Problem statement: Nothing but the text of the listing, repeated exactly, belongs in the answer; leave the images out.

Material supplied:
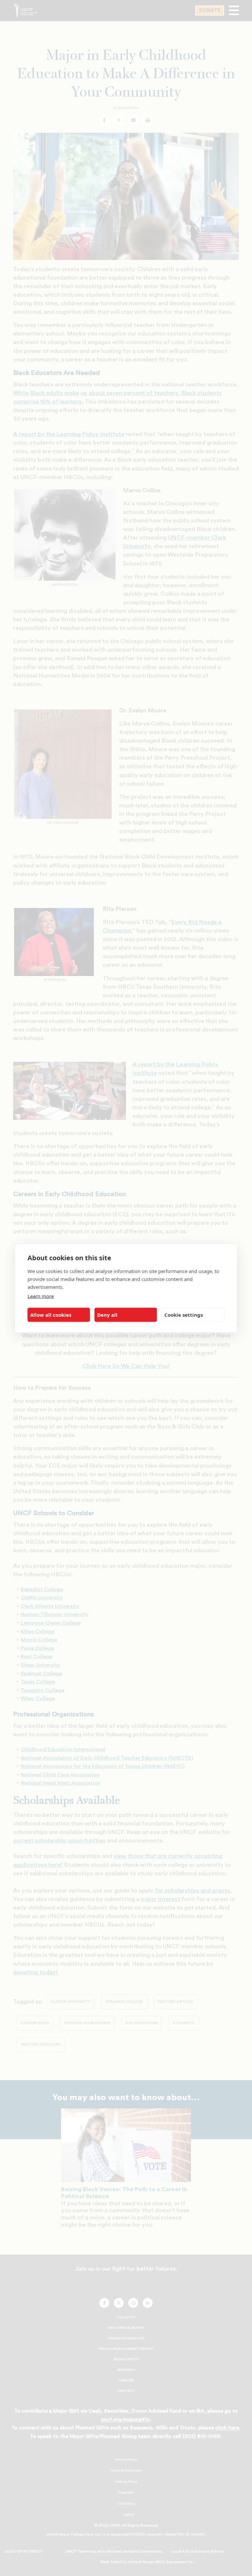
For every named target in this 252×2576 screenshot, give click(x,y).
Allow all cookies (50, 1314)
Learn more (41, 1295)
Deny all (107, 1314)
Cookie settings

Answer for this exercise:
For every named target in this 252×2576 screenshot, give click(x,y).
Allow all cookies (50, 1314)
Learn more (41, 1295)
Deny all (107, 1314)
Cookie settings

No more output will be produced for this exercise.